The year 1909 was a big year for improvements on the school, which included building outhouses. This, however, ended in a large dispute resulting in a court case. As the story goes, Mr. J. Matthewson charged a total of $27 for the construction of the outhouses. However, because the builders had failed to follow the instructions, the trustees refused to pay the bill. In court, it was found that the builders were at fault and the facilities could not be used because of bad construction or location. As a result, the trustees did not have to pay the bill and a new outhouse had to be built.

The school’s library was formed in 1918. Twenty years later, in 1938, the library contained 278 volumes valued at $151.43. Through the 1920s, the school was given a ‘facelift.’ In 1923 the interior of the building was traditionally painted grey with white trim, varnished above the windows and the ceiling left natural. A new teacher’s seat and desk were also added to the room. On its exterior, in 1927, the school was shingled and painted. New desks for the students were brought to the school for $41.50 and a clock was added at the cost of $12.

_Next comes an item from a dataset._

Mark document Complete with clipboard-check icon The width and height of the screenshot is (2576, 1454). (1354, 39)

Mr. Steven Tripp put up a wire fence along the north and west sides of the school yard in 1932. Simultaneously, Mr. L. Richmond hauled gravel up to the school to be spread around the front steps. Prior to a caretaker being hired to take care of the upkeep of the school, the teacher was responsible for maintaining the building and grounds. The teacher was required to clean the school, build a fire every morning, and keep the grounds trimmed, in addition to the regular teaching. Later, someone (usually a local man) was hired to build the fires at $0.10 per fire and was paid extra for the cleaning. In 1939, the caretaker received $35, for doing this work every day throughout the year.

In the records of the Corson’s Siding School is a clear list of the past school inspectors. Mr. Stephens was the inspector at the turn of the century and through the early 1900s. Mr. Jennings was the inspector up to 1939, when he retired because of his poor health, and Mr. Downey completed his term. In the fall of 1939, Mr. C.W. Lees, who was the former Public School Inspector for Renfrew County, took the position for Victoria County West and stayed on until most of the small schools in Bexley Township had closed.

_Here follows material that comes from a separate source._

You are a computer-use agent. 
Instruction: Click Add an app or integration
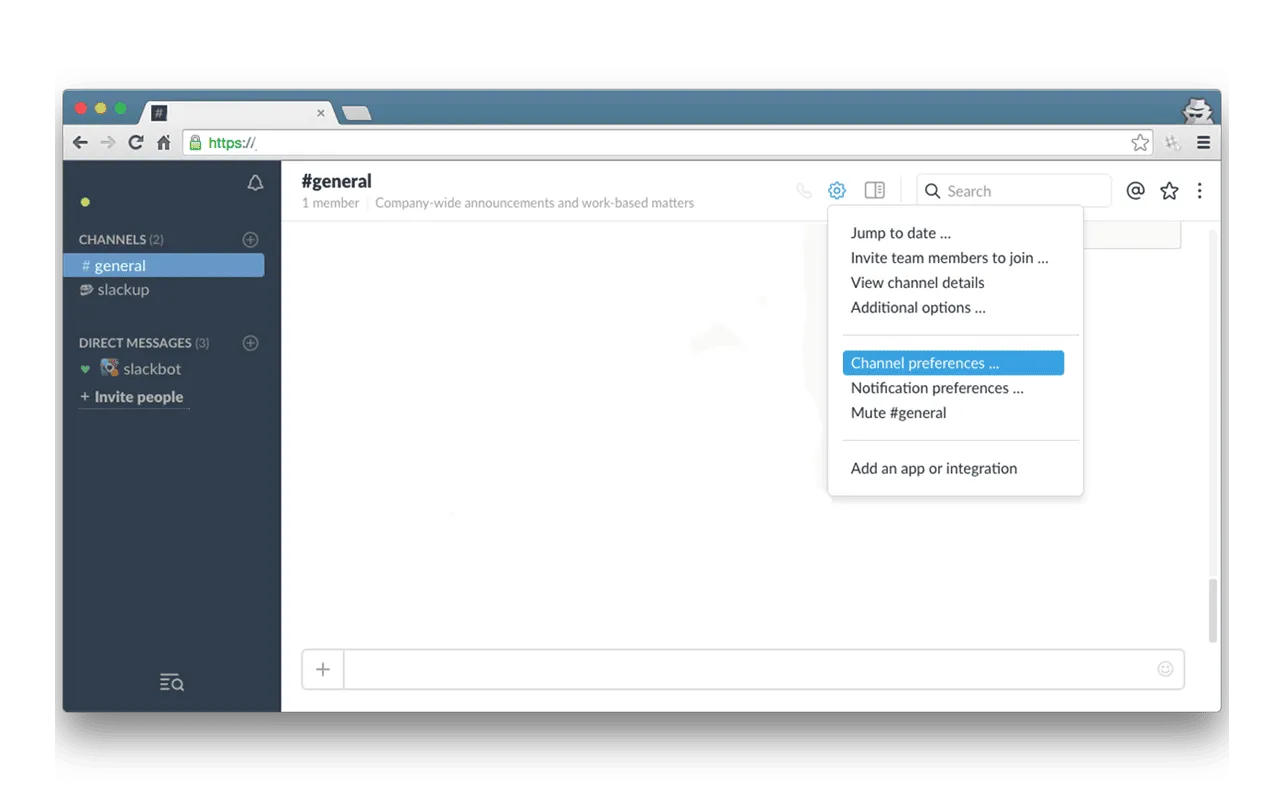point(933,468)
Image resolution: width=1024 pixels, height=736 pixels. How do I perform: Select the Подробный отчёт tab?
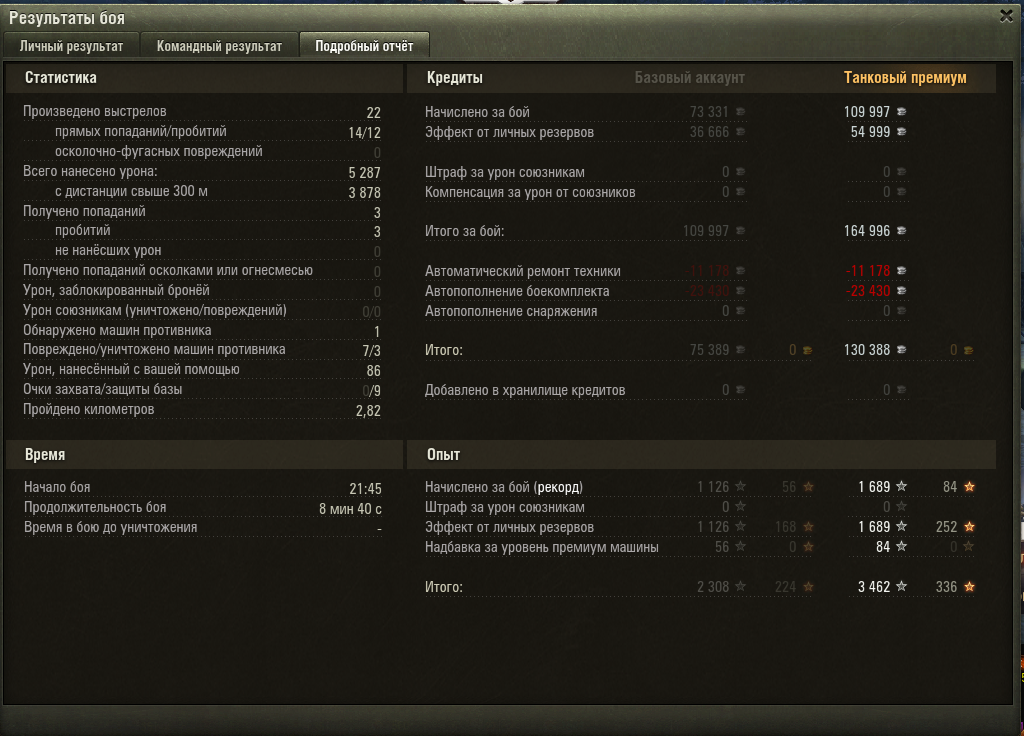(364, 46)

As in the other schools, Arbor Day was celebrated with great fanfare. In 1941, on Arbor Day, about 75 trees were planted by the students. A border of Soft Maple ran along the fences and Scotch Pine with Red Oak were scattered through the back.

Around 1941, S.S#8 Bexley closed. Since 1934, attendance had been steadily dropping from its previous 19 students. In 1939, 10 students attended the school and the following year, 1940, an average of only 5 students were enrolled throughout the year. The last teacher at the school was Mrs. Elizabeth Weaver from Coboconk, who taught only from January to June of 1941. It is possible that there were no children of school age for the 1941-42 school year, so it was closed down. In 1946, students were taken for the first time from Corson’s Siding to attend school in Bexley at S.S.#3.

After it was closed, the Corson’s Siding School was most likely torn down because it was of no use to anyone. Today, the site is grown over with weeds and bushes, but the stone foundation can still be seen outlining the spot where the school would have stood. The narrow entranceway is quite distinct. Some of the young Scotch Pine trees, which were planted that Arbor Day in 1941, are still growing in short haphazard rows near the crumbling foundation, leaving the reminder that the grounds and school were once groomed and of important use.